The players in the band are Molly Hanmer on guitar, harmonica, vocals
Bryce Abood on bass, upright bass and vocals, Keith Palmer on drums, percussion and vocals with John Bird on organ, piano, Wurlitzer and vocals. Also appearing are guests Marvin Etzioni on cajon drum and Ashley Jarmack on alto and bass flutes. Produced by, Marvin Etzioni, and engineered by Sheldon Gomberg and Billy Mims. Essentially an Americana band with psychedelic folk, rock & blues, but this track is more rooted in jazz for a twist that takes them beyond the static norms of some of these genres and into their own special blend of music.

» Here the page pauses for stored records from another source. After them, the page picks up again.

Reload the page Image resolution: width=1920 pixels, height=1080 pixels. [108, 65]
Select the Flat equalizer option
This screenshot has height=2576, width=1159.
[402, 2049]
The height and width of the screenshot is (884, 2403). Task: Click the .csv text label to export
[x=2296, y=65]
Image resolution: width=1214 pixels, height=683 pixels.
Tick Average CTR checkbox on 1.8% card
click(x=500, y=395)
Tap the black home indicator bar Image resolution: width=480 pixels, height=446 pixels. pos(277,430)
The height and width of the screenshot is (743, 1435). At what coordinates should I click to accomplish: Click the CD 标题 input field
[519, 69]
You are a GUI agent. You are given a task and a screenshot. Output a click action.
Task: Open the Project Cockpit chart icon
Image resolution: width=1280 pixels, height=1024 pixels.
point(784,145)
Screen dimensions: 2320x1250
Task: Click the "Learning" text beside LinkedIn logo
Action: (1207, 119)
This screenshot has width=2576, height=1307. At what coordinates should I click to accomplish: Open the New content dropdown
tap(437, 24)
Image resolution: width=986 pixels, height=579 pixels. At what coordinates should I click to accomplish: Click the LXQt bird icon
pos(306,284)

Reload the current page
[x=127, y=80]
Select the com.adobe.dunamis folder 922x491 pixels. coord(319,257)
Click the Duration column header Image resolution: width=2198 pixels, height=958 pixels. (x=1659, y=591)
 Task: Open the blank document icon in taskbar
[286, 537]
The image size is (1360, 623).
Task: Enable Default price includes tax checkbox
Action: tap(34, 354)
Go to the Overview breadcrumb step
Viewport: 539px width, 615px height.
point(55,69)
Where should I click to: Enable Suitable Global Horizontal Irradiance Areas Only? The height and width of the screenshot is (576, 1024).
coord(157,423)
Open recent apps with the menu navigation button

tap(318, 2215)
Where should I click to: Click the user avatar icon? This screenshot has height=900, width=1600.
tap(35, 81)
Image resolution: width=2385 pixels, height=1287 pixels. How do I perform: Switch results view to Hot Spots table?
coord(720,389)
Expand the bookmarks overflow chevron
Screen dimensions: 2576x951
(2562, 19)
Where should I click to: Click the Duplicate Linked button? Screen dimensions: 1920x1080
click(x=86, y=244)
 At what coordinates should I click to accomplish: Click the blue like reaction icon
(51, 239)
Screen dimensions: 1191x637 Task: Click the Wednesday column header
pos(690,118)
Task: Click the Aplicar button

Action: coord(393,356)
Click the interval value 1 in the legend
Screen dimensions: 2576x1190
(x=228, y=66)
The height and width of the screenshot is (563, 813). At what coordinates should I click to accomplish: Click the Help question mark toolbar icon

Hanmer’s voice alone is worth the price of admission, with a melancholy sound that draws you and keeps you there for the whole song with some fantastic lyrics to top it off. The music is very organic and percussive, and the flute adds a very welcoming touch to keep you smiling. This is a voice you either like or you don’t, and it turns out to be right up my alley, as she sings with the best of them in today’s variety of female vocalists. There is no mistaking her voice once you hear it, and the track does the rest of the business to see it through and keep the listener’s attention.
This isn’t something you find every day, but the vocals, once again, are so unique it’s hard to place anywhere else in the mainstream, although very familiar sounding at the same time. She blends into the current woodwork as far as the songwriting goes though, and the band compliment it all the way without taking any spotlight. It’s all about taking the time to stop and smell the roses for a while when everything is getting dictated by talking heads, as the lyrics clearly describe without having to string the words together too much. The ending result is a mellow kind of song with a hypnotic groove.
The track makes a great single and intrigues the ears for more from Hanmer and her excellent band of players, but don’t miss their first single from it as well, as they gear up for the album release, because the more you hear to whet the appetite for the album, the more the album will entice and there’s no reason to let it slip by if you missed it. Together, they prepare this band for a well-received incoming collection of folk-heavy music. I’m glad to know I’ll be hearing more from them after reviewing this marvelous song.